__Exercise objective__. Copy exactly and only the lines running from the one that contains "The height and" to the final line of the data below, without the pictures.

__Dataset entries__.

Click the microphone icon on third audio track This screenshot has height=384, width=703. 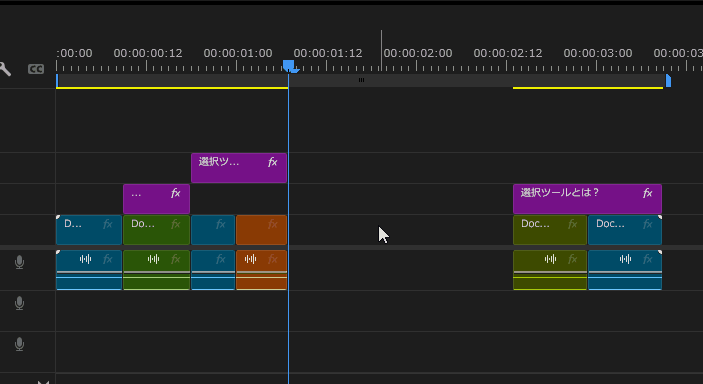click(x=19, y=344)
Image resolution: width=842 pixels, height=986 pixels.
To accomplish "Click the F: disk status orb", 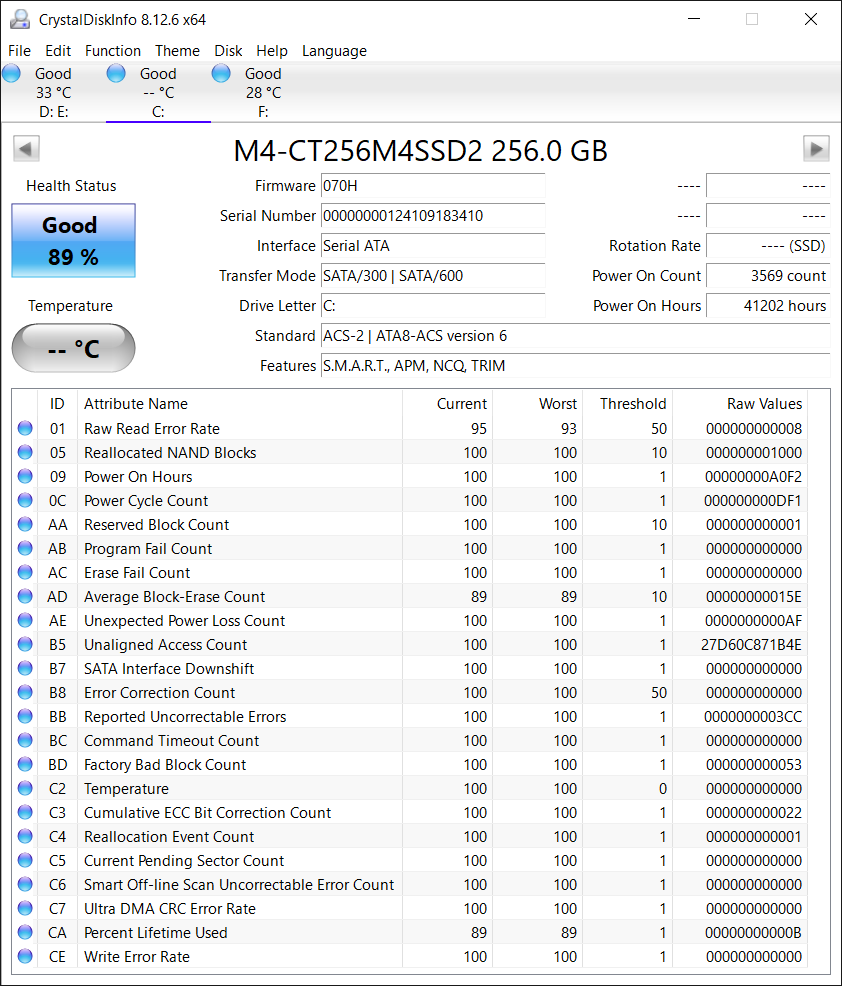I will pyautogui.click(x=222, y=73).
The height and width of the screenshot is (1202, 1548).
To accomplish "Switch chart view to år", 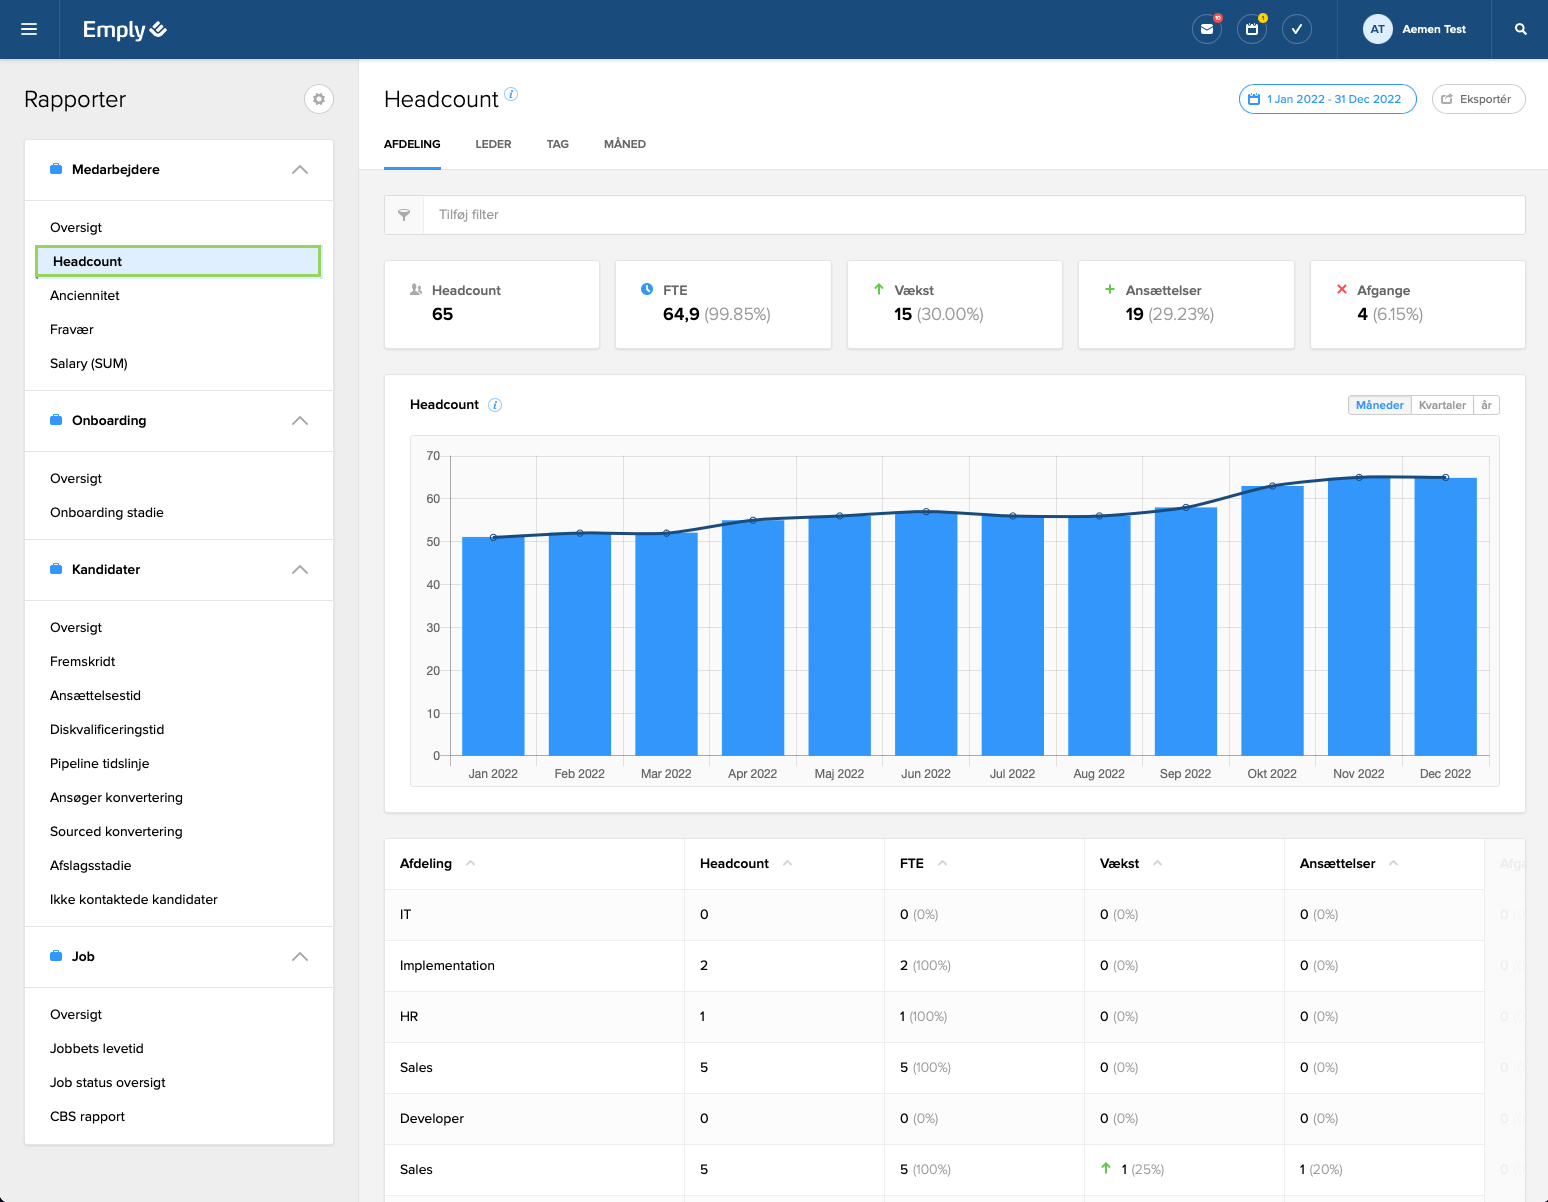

__Solution for this problem__.
The height and width of the screenshot is (1202, 1548).
To accomplish "Switch chart view to år", 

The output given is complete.